The AI act is about to be adopted. A set of new rules will apply to AI systems thanks to this EU regulation. Let’s discover 10 provisions that not many people may have noticed!

AI generated edited illustration of an android with a tablet and European stars in the background, text: 10 hidden gems in the AI act

1) Machine-brain interfaces and virtual reality may facilitate manipulation

In a recital, machine-brain interfaces and virtual reality are cited in the manipulation techniques topic as an example of technologies that can facilitate AI-enabled manipulation. « They allow for a higher degree of control of what stimuli are presented to persons, insofar as they may be materially distorting their behaviour in a significantly harmful manner », the AI act is saying.

2) Lists of data sources of GPAI have to be published

As a transparency measure, providers of general purpose AI models have to « make publicly available a sufficiently detailed summary of the content used for training the general purpose model ». This obligation applies for data used in the pre-training and training of such models and should also include information on the text and data protected by copyright laws.

3) AI should be accessible-by-design for persons with disabilities

A recital is citing the United Nations Convention on the Rights of Persons with Disabilities and state that all technologies should be accessible, including AI systems.

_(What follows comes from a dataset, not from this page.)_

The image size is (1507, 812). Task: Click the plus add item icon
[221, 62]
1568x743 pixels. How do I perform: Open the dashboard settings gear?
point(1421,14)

Therefore, « Providers should ensure compliance with these requirements by design. » Another recital includes accessibility requirements for information and notifications on the transparency requirement of AI system that directly interact with people.

4) Authorities protecting fundamental rights have powers

The AI act establish two types of national competent authorities: « notifying authorities » and « market surveillance authorities ». Nonetheless, authorities protecting fundamental rights are also given powers under the AI act. An article is dedicated to them. For instance, it states that such authorities « shall have the power to request and access any documentation » related to high-risk AI systems.

5) The European Commission can revoke any notified body

In the article named « Challenge to the competence of notified bodies », a provision gives power to the Commission to step in at the national level and revoke any notified body. The text states that « Where the Member State fails to take the necessary corrective measures, the Commission may, by means of implementing acts, suspend, restrict or withdraw the designation. »

6) Downstream providers can lodge a complaint to the AI office

In many EU laws, complaints can be lodge to national competent authorities (and we can still do that with the AI act), but not at the EU level. The AI act gives the possibility to lodge a complaint at the EU level, to the Commission’s AI office. This right is only given to downstream providers (which are providers of an AI system which integrates an AI model, regardless of whether the model is provided by themselves and vertically integrated or provided by another entity based on contractual relations).

7) Startups will have lower fines

In case of non-compliance, the penalties for SMEs and startups will be lower. As many EU laws, fines are calculated with percentage of total worldwide annual turnover or with a fixed amount, with the rule of « whichever is higher ». For startups and SMEs, this last rule is amended with the rule of « whichever is lower ».

8) The AI act is extraterritorial

The AI act deals with extraterritoriality by saying that « this Regulation should also apply to providers and deployers of AI systems that are established in a third country, to the extent the output produced by those systems is intended to be used in the Union. »

9) AI systems could be intermediary services of the DSA

Some recitals of the AI act are dedicated to the overlap with other EU laws such as the DSA. It is mentioned that « the AI systems subject to this Regulation may be provided as intermediary services or parts thereof within the meaning of Regulation (EU) 2022/2065, which should be interpreted in a technology-neutral manner. »

10) Logs have a minimal conservation date

In terms of data protection, we often have a maximal conservation date for data, but rarely a minimal one. The AI act impose a 6 months conservation of logs of high-risk AI systems.